The news was expected, but it sent off a string of dominoes on many other races. As I reported on Monday, Lt. Gov. Mark Darr just moved into the Fourth Congressional District and has already lined up commitments to prepare for a run for Congress. State Rep. Bruce Westerman is planning to run and I have spoken to several GOP friends who plan to work on his campaign.
Darr’s news also has started the speculation on the open seat it would create. Several state representatives are all eying the race, including Reps. Charlie Collins, Andy Mayberry, and Kelly Linck on the GOP side.
If everything plays out, then Republicans will see an unprecedented number of candidates file for the May primary.
There are now at least two announced or soon-to-be-announced candidates for all of the open statewide offices.
Congressman Asa Hutchinson is all but certain to be the Republican nominee, but Curtis Coleman tells content partner The City Wire that he is not dropping out despite bleeding money and losing staff.

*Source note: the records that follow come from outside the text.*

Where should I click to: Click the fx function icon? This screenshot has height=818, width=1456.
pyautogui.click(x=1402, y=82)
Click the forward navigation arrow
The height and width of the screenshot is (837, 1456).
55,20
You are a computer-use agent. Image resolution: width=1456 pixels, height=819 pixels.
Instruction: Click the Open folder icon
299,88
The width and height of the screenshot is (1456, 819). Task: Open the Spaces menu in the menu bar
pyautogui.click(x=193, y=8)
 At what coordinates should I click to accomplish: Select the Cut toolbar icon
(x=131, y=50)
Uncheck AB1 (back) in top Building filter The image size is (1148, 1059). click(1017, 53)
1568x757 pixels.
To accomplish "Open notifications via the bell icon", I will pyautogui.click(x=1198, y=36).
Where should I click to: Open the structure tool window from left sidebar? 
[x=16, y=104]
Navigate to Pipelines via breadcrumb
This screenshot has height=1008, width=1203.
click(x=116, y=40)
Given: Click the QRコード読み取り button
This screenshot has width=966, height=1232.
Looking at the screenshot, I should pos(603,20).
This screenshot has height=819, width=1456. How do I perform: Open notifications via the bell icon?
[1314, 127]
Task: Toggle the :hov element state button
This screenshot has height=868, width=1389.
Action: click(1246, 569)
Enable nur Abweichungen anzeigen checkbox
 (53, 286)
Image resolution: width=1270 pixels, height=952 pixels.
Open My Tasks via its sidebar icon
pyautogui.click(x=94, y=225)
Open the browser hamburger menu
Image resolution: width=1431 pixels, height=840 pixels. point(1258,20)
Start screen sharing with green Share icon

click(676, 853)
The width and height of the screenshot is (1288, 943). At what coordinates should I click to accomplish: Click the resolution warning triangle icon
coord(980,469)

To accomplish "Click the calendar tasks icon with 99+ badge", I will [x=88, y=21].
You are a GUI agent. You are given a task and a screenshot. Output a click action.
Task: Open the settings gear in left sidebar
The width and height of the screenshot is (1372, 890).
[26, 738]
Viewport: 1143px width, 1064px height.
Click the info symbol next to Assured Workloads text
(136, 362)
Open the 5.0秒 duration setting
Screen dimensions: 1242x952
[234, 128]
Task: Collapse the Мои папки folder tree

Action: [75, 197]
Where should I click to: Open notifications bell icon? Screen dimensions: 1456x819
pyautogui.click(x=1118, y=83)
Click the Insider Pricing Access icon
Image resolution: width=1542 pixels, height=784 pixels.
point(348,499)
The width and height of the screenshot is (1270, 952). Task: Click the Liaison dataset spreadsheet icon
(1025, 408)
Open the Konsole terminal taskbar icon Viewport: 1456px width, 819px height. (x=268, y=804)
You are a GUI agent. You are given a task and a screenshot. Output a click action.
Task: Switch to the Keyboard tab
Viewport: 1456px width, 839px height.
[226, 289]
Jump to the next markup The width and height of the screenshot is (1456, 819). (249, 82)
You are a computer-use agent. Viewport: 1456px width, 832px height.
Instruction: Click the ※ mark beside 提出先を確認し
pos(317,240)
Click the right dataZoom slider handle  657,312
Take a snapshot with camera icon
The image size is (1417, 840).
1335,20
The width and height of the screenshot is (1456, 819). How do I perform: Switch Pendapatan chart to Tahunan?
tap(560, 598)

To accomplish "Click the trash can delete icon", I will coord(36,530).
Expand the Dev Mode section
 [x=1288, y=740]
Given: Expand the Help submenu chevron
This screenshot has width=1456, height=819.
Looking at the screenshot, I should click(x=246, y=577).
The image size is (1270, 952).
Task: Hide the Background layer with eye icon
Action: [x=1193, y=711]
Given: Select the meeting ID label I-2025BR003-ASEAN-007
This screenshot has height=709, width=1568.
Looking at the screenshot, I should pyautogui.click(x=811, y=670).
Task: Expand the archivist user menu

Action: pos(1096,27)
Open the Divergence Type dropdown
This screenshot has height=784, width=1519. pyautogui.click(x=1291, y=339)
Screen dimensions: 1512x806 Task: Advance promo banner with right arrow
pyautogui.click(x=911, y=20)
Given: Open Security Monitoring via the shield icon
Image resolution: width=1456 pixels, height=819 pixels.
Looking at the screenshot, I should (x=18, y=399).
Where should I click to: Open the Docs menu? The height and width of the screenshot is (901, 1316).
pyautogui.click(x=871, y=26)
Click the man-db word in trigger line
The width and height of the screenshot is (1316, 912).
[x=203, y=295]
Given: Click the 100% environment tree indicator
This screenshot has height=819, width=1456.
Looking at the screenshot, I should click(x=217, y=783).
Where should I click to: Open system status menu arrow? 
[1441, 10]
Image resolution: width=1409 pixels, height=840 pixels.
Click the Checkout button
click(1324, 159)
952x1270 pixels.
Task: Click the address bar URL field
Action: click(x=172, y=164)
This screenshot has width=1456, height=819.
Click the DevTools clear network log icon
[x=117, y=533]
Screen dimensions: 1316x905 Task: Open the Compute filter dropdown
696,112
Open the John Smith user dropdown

In addition, lieutenant governor, attorney general, state treasurer, and state auditor all are looking at primaries. This means there will be at least five races on every Republican primary ballot plus a hotly-contested Congressional race in south Arkansas and likely numerous other up-and-down the ballot.
Contrast this to the Democratic primary where the party establishment is doing its best to clear the field for the anointed ones.
Chronic party troublemaker Bill Halter is out of the governor’s race clearing the field for Mike Ross’ coronation with John Burkhalter riding in the lieutenant governor’s sidecar with Pulaski County school board member Dianne Curry out of that race.
Rep. Nate Steel has no announced opponent against him for the attorney general nomination, although Will Bond – who stepped down as party chairman just today – has been rumored to be considering running for the race. And Susan Inman does not have an announced opponent for Secretary of State.
It seems for the time being that Democrats are content to let the party bosses pick their candidates and save their money for the general election. The united effort to stop the Republican tidal wave is apparently their focus. Even liberal bloggers and columnists are giving pass to moderate candidates that have been getting beat up in the past.
But here is question: what will an active Republican primary versus a boring Democratic primary mean for voter turnout in May? Many voters – myself included – vote in the primary that has the most active races. If the GOP ballot has 7 races and the Democratic ballot only has 2, guess which one these voters will pick?
This could reverse a trend that goes back for decades of most voters picking the Democratic ballot. In 2010, there were around 470,000 total voters with around 330,000 (70%) on the Democratic side and around 140,000 (30%) on the Republican side. In 2012, Republicans picked up a few voters with around 152,000 (48%) primary voters while Democratic voter turnout dropped considerably to 162,000 (52%.)
The trend and amount of contested races could see Republican primary voters outnumber Democratic ones for the first time in recent Arkansas history.